Additional Terms Specific to the Notes
You should read this pricing supplement together with the accompanying prospectus, as supplemented by the accompanying
prospectus supplement relating to our Series A medium-term notes of which these notes are a part, the accompanying prospectus
addendum and the more detailed information contained in the accompanying product supplement and the accompanying underlying
supplement. This pricing supplement, together with the documents listed below, contains the terms of the notes and supersedes all
other prior or contemporaneous oral statements as well as any other written materials including preliminary or indicative pricing terms,
correspondence, trade ideas, structures for implementation, sample structures, fact sheets, brochures or other educational materials of
ours. You should carefully consider, among other things, the matters set forth in the “Risk Factors” sections of the accompanying
prospectus supplement and the accompanying product supplement and in Annex A to the accompanying prospectus addendum, as the
notes involve risks not associated with conventional debt securities.
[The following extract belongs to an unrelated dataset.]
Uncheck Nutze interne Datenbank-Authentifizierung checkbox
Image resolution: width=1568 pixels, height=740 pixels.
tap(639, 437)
We urge you to consult your investment, legal, tax, accounting and
other advisers before you invest in the notes.
PS-11 | Structured Investments
Uncapped Buffered Return Enhanced Notes Linked to the Least Performing
of the S&P 500® Index, the Nasdaq-100 Index® and the S&P 500® Growth
Index
You may access these documents on the SEC website at www.sec.gov as follows (or if such address has changed, by reviewing our
filings for the relevant date on the SEC website):
Product supplement no. 4-I dated April 13, 2023:
http://www.sec.gov/Archives/edgar/data/19617/000121390023029539/ea152803_424b2.pdf
Underlying supplement no. 1-I dated April 13, 2023:
http://www.sec.gov/Archives/edgar/data/19617/000121390023029543/ea151873_424b2.pdf
Prospectus supplement and prospectus, each dated April 13, 2023:
http://www.sec.gov/Archives/edgar/data/19617/000095010323005751/crt_dp192097-424b2.pdf
Prospectus addendum dated June 3, 2024:
http://www.sec.gov/Archives/edgar/data/1665650/000095010324007599/dp211753_424b3.htm
Our Central Index Key, or CIK, on the SEC website is 1665650, and JPMorgan Chase & Co.s CIK is 19617. As used in this pricing
supplement, we, us and our refer to JPMorgan Financial.

FAQ

What is the upside leverage factor on the JPMorgan notes (symbol VYLD)?

The notes offer a 1.242× multiplier on any positive return of the least-performing index at maturity, with no cap.

How much downside protection do the VYLD notes provide?

Investors receive a 15% buffer; losses begin only if any index falls by more than 15% from its initial level.

When do the notes linked to SPX, NDX and SGX mature?

The notes are scheduled to mature on 14 July 2028, three years after settlement.

What is the estimated value versus the issue price of the VYLD notes?

The estimated value at pricing is $988.10 per $1,000 note, about 1.2% below the $1,000 issue price.

Are the JPMorgan buffered return enhanced notes exchange-listed?

No. The notes will not be listed on any securities exchange; liquidity depends on dealer repurchase interest.

Do the notes pay interest or dividends?

No. Investors forgo all coupons and dividends and rely solely on the maturity payment for return.